AS I am a Stone Mason 20 yrs,don't use water on fresh morter! Wait for morter to be thum print dry,but not to dry and use a soft brush to clean the morter joints and to feather in any small holes in the joints,
If joints are some what dry u can use a stiff brush on the stone.If morter still wont come off,try a wire brush but be careful not to leave scratches in the stone face.

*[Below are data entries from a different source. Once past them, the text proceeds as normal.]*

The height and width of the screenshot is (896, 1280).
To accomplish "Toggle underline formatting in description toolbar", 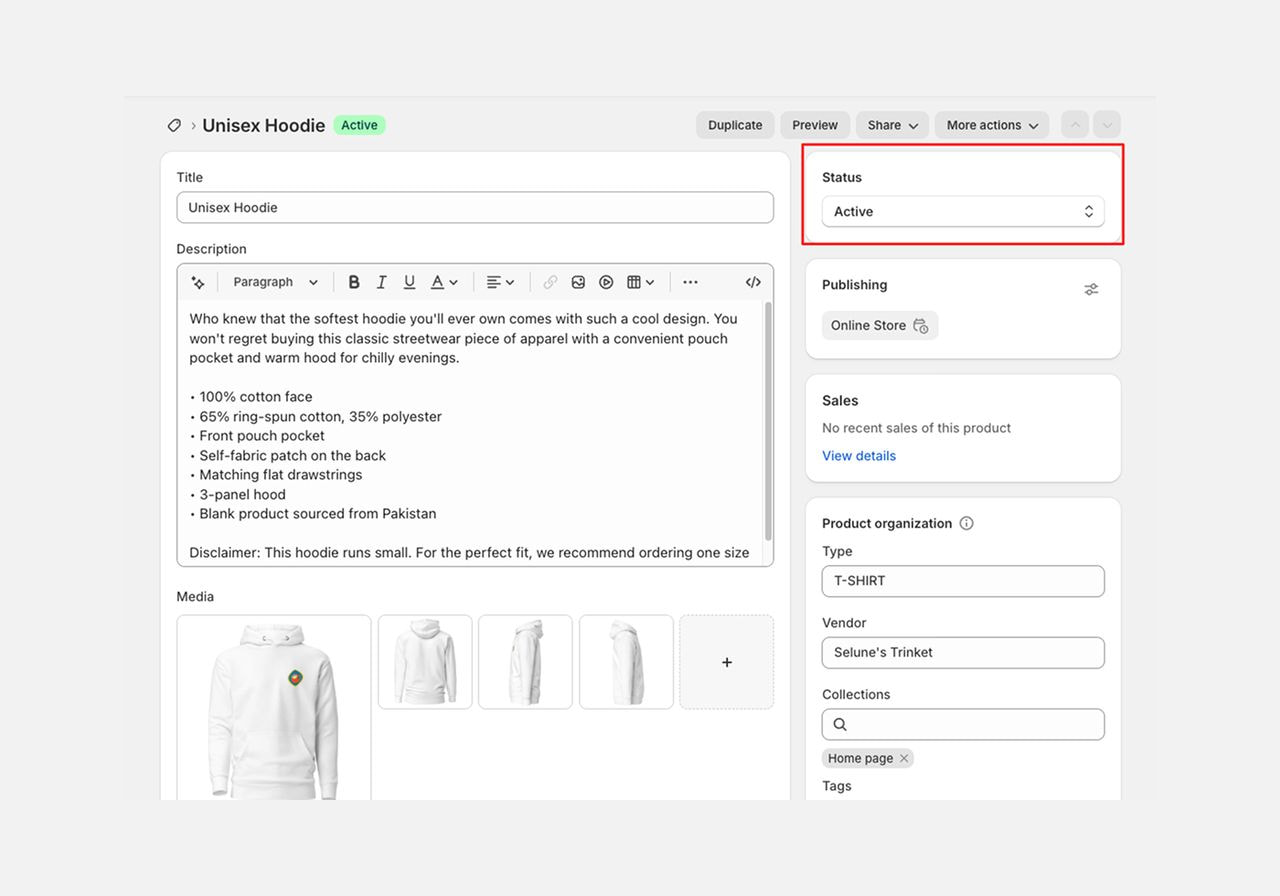I will point(409,283).
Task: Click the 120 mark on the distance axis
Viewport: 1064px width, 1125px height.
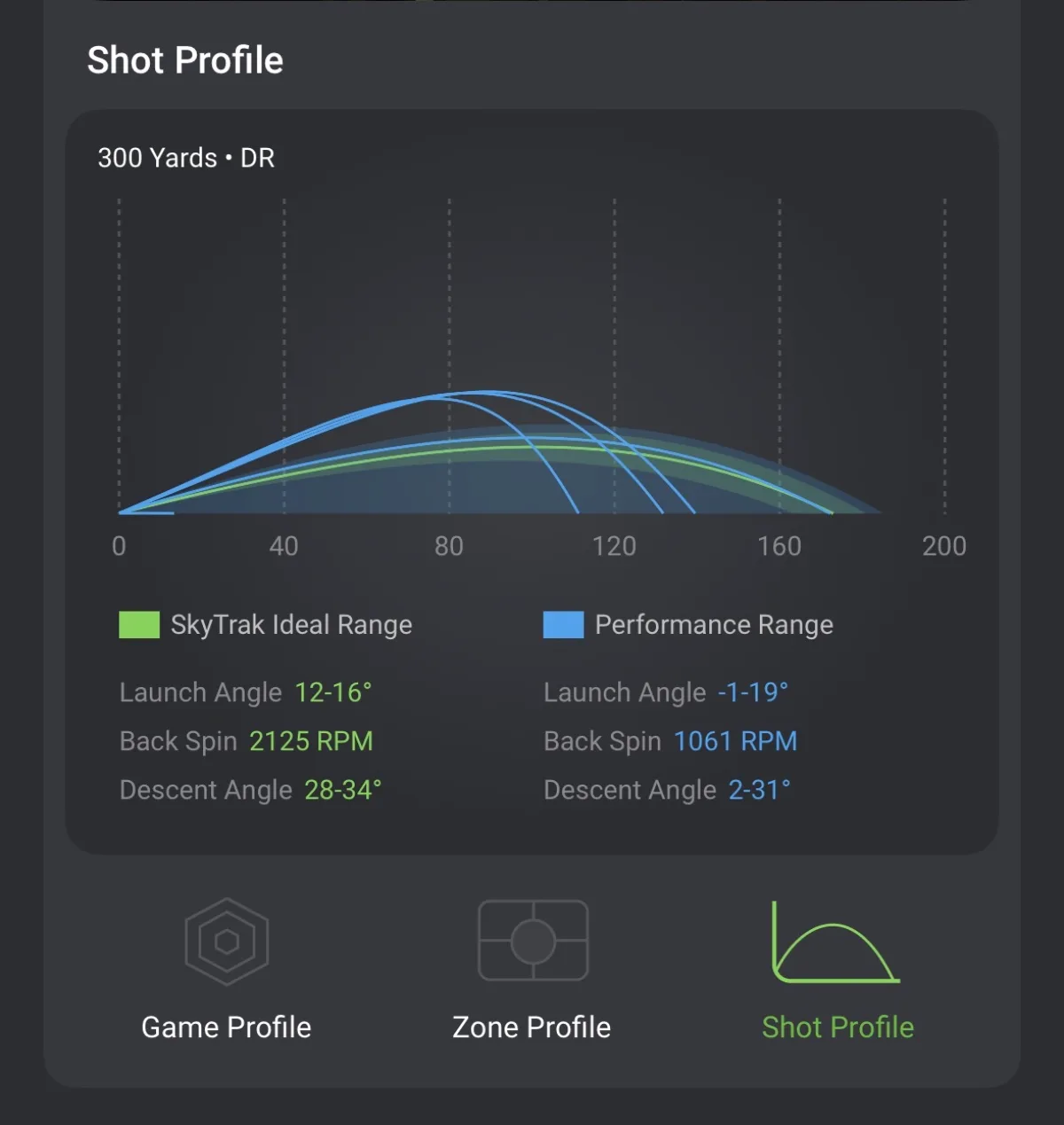Action: tap(614, 546)
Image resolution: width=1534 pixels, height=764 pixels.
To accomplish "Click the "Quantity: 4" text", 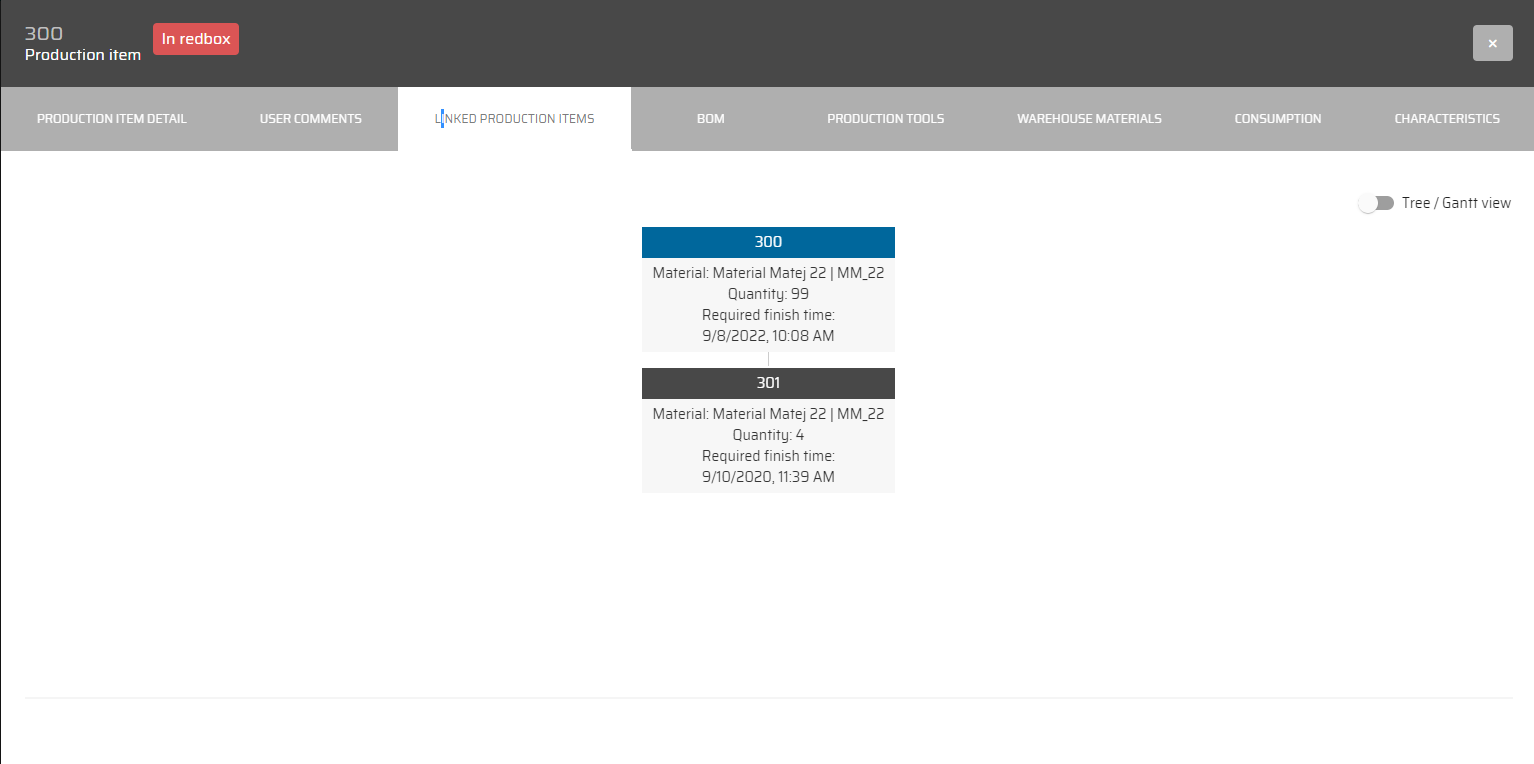I will tap(768, 435).
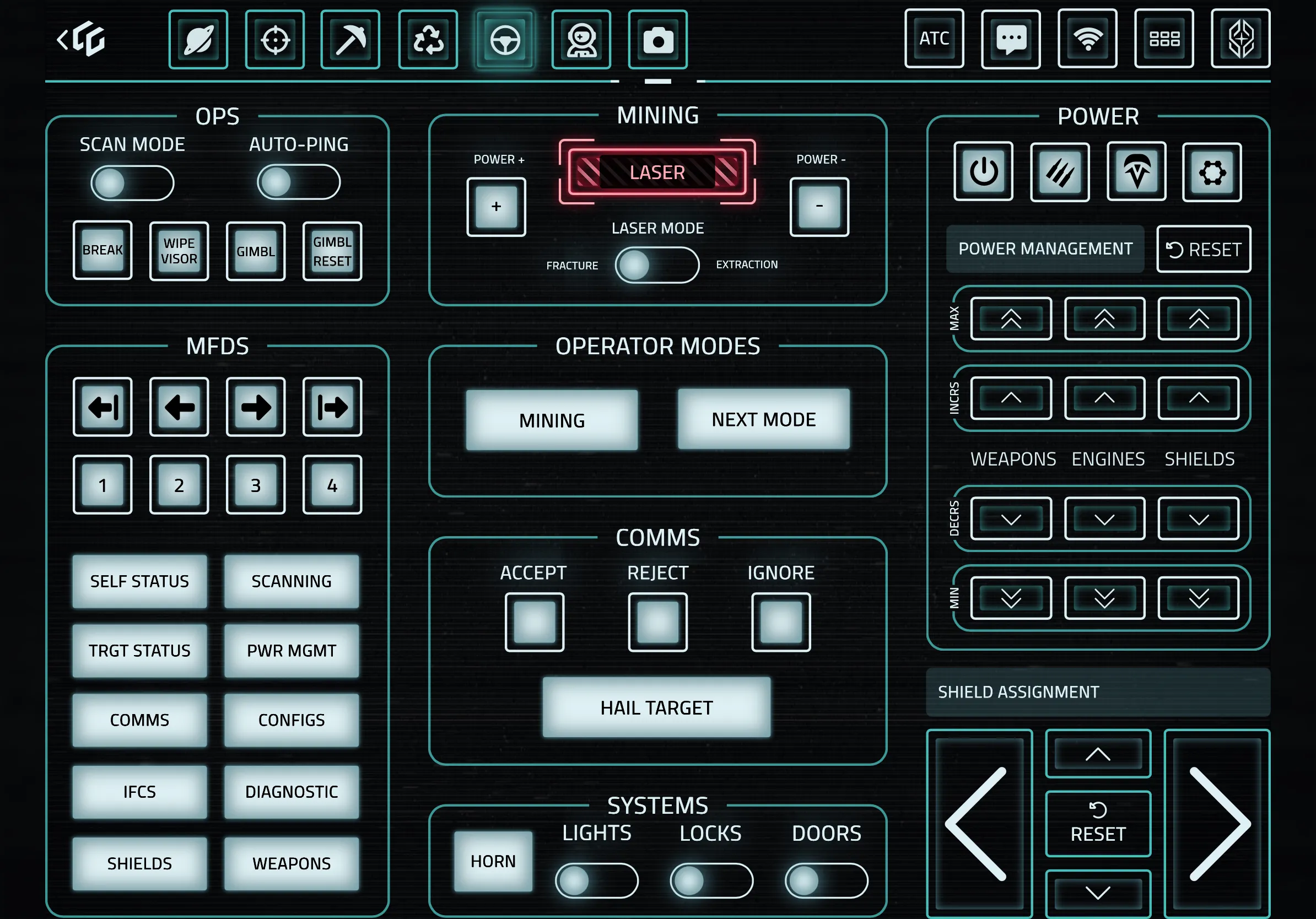The width and height of the screenshot is (1316, 919).
Task: Click the planet icon in top bar
Action: tap(198, 40)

Good Luck!


----------



## tenax (Feb 21, 2009)

they say not to use a wire brush on eldorado stone but i have a couple of new ones so i guess i'll try it gently? the crumbly stuff i get that the bristle brush would take off but i don't see how mortar that smeared on the stone is going come off with any brush? this is dry stack stone by the way so the joints aren't turning out to be an issue..just the mortar i got on the faces with my icky fingers!


----------



## Der Fuirmeister (Feb 22, 2009)

I'm an electrician by trade, not a mason, but work with those fellas a lot.  Listen to Webfoot.  Better yet get an unemployed mason to help. There are lots of unemployed tradesmen out there right now. The older white haired guy is the one to hire. Good stone masons are not appreciated. I have a natural field stone fireplace8'x 4'X 22' tall with stone all around.  All I did was bring the stone into the house for him. 

In the end you will be grateful you involved a mason.


----------



## tenax (Feb 22, 2009)

well, the 1850 to 2000 dollars that i was quoted to do 50 square ft of eldorado stone was nuts to me,  given i priced out material all in to be about 700 dollars. while i do have respect for the trades and even more so for masons now that i am doing this, i still believe 1150 to 1300 dollars labour that each contractor wanted for a maximum 1 day job to be insane. (single guy job they both said) trades people are far from unemployed where i am (alberta canada). the new build market is still strong , even though not superheated like before, but the renovation market is crazy from all the tradespeople i've talked to. and the waiting period to get work done by anyone is a minimum 3 weeks..50% of those you ask for a quote on anything, don't call back at this point. and in any event, i'm too far into the project now to change course on it..there is a product for masonry smear removal i've found in research called sure klean and i can get some from a concrete place in town here tomorrow. i'm crossing my fingers it will work and will report back. also, i have some tsp and in heavy concentration,it might work. i'm going to try it on a stained unplaced stone today to see what it does.


----------



## tenax (Feb 24, 2009)

well, i ended up buying a hydrochloric acid based chemical, but don't think i'll need it..we'll see tomorrow..i ended up using laundry detergent mixed with water and rinsed with water and a sponge after. i used a soft steel brush to scrape the mortar..it's pretty good i think. more work to be done to finish things (some grouting between some of the wider joints and grout on the hearthstones and edges.


----------



## Der Fuirmeister (Feb 24, 2009)

Looks nice.  Don't use the acid unless you have to.  And then only for spot cleaning.  It will most likely damage the artificial stone.


----------



## hensonconst1 (Feb 24, 2009)

looks like some of the corners need more mortar. It is called tuck pointing. wet the mortar with some sort of mist and ad mortar use a tuck tool to smooth it out. LOOKS GREAT.


----------



## tenax (Feb 24, 2009)

i ended up using a small toothbrush size wirebrush (carefully!) and laundry detergent and water for clean up..it worked pretty well.. yeah, i get you on the tuck pointing..there's not nearly that much light in my living room at any time (and it's on a wall that doesn't face any window) so the tuck pointing on edges may not be an issue really, but i think i'm going to use a dark grey grout on the edges and i'll use it to fill in carefully any undue gaps on the face as well.


----------